Conformément à l’article 62, paragraphe 1, du RMUE, la déchéance prend effet à compter de la date de la demande en déchéance, c’est-à-dire à compterdu19/01/2023.
FRAIS
Conformément à l’article 109, paragraphe 1, du RMUE, la partie perdante dans une procédure d’annulation doit supporter les taxes et frais exposés par l’autre partie.
La titulaire de l’enregistrement international étant la partie perdante, elle doit supporter la taxe d’annulation ainsi que les frais exposés par la demanderesse aux fins de la présente procédure.
Conformément à l’article 109, paragraphe 7, du RMUE et à l’article 18, paragraphe 1, point c) ii), du REMUE, les frais à payer à la demanderesse sont la taxe d’annulation et les frais de représentation, qui sont fixés sur la base du taux maximal qui y est fixé.
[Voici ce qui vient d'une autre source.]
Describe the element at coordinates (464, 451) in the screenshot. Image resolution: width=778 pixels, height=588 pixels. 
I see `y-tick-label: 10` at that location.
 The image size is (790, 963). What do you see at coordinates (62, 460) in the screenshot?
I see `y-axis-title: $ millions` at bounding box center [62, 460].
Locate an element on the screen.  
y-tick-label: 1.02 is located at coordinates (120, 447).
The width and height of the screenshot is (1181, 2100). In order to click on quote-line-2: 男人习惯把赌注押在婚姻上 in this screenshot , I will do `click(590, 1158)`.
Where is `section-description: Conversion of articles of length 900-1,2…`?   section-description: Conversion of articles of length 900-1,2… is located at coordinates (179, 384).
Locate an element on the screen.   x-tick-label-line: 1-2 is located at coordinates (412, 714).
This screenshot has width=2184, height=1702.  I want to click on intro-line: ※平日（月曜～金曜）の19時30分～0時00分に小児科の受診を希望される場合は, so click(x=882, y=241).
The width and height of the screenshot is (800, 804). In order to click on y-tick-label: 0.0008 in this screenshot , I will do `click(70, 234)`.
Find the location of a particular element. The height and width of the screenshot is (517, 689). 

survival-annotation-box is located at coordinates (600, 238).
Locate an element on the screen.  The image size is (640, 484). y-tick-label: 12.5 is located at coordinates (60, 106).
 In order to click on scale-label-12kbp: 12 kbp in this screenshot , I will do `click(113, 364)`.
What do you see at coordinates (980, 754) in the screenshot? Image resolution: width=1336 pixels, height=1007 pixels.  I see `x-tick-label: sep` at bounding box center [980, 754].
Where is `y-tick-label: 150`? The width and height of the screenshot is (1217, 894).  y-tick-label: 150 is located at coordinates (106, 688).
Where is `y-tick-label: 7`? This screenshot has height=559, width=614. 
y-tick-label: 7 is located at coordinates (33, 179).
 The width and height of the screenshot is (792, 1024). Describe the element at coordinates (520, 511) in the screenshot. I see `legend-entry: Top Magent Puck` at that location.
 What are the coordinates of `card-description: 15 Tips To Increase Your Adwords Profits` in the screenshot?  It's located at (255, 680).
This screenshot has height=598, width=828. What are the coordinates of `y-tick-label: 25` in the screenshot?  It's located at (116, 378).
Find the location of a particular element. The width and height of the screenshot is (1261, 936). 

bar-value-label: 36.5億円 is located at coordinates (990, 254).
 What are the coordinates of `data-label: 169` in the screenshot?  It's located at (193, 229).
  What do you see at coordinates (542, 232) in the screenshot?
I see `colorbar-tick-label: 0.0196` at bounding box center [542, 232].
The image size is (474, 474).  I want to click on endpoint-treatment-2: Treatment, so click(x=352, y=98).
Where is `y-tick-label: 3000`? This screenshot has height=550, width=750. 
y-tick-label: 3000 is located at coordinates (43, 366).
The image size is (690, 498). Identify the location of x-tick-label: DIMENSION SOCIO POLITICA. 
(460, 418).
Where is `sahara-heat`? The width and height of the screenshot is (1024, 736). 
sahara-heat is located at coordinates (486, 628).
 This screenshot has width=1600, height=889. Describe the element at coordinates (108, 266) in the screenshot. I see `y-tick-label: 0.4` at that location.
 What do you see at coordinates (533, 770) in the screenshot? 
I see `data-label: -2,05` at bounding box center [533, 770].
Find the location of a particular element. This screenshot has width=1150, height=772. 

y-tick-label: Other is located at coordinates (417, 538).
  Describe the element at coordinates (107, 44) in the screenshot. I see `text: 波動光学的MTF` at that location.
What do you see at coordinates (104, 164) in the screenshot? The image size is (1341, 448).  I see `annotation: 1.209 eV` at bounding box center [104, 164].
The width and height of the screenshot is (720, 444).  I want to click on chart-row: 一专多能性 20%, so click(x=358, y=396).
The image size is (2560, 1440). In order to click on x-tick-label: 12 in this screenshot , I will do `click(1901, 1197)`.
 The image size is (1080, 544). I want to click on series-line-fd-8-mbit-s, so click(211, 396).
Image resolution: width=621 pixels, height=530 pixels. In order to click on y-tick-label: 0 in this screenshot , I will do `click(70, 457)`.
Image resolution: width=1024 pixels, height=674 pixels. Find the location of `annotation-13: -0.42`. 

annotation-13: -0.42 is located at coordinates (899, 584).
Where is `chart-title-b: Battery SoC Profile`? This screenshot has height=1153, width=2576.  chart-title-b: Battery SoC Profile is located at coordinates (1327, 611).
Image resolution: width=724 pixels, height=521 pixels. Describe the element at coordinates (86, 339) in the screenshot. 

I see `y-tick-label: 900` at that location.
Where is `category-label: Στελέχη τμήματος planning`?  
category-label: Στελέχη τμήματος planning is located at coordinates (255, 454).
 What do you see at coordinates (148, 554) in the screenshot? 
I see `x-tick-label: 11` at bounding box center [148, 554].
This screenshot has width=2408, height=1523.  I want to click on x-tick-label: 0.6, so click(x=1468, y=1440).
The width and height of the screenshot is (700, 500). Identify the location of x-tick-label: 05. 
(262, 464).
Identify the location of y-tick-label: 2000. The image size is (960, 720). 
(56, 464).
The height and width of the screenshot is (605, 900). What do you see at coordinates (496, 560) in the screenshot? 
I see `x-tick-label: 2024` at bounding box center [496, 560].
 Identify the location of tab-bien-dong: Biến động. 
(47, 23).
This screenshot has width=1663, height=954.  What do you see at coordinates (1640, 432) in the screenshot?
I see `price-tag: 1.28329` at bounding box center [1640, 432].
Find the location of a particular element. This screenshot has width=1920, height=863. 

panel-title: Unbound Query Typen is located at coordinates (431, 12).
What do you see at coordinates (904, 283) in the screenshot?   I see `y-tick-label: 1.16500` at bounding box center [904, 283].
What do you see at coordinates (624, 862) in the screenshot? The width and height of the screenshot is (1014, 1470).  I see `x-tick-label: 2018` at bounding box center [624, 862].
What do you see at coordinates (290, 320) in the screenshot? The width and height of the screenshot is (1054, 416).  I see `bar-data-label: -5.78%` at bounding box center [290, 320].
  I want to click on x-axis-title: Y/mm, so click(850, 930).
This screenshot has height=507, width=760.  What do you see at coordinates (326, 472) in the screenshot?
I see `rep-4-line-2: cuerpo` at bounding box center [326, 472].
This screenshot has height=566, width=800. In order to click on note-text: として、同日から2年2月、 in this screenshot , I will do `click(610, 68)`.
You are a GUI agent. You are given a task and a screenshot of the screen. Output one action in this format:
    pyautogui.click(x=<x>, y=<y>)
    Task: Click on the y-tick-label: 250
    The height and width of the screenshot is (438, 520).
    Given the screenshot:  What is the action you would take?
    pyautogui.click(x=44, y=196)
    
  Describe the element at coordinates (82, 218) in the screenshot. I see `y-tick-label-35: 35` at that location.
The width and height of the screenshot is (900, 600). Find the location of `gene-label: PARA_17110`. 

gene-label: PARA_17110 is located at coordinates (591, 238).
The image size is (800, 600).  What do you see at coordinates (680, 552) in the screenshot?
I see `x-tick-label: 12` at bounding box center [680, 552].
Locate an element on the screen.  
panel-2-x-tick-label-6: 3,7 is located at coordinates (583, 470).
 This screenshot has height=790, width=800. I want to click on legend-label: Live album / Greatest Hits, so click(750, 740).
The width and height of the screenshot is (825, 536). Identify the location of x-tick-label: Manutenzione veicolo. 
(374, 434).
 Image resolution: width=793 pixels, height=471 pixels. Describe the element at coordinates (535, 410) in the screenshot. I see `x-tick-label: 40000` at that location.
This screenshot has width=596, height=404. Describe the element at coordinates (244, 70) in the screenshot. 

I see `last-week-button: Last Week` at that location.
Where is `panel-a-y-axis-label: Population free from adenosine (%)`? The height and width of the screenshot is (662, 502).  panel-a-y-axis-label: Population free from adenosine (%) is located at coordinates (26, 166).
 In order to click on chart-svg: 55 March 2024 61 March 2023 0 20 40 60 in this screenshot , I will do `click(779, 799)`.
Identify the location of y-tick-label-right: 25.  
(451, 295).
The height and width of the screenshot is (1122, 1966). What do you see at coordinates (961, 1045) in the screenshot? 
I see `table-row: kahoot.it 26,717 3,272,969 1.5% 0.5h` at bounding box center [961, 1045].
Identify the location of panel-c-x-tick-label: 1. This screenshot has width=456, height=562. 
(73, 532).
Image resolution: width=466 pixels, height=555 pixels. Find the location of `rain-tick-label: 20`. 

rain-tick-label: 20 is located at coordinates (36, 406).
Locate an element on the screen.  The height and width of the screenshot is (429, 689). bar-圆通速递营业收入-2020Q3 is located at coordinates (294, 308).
De la division d’annulation
Oana-Alina STURZA Nicole CLARKE Raphaël MICHE
Conformément à l’article 67 du RMUE, toute partie peut recourir contre cette décision pour autant que cette dernière n’ait pas fait droit à ses prétentions. Conformément à l’article 68 du RMUE, le recours doit être formé par écrit auprès de l’Office dans un délai de deux mois à compter du jour de la notification de la présente décision. L’acte de recours est déposé dans la langue de procédure de la décision attaquée. En outre, un mémoire exposant les motifs du recours doit être déposé par écrit dans un délai de quatre mois à compter de cette date. Le recours n’est considéré comme formé qu’après paiement de la taxe de recours d’un montant de 720 EUR.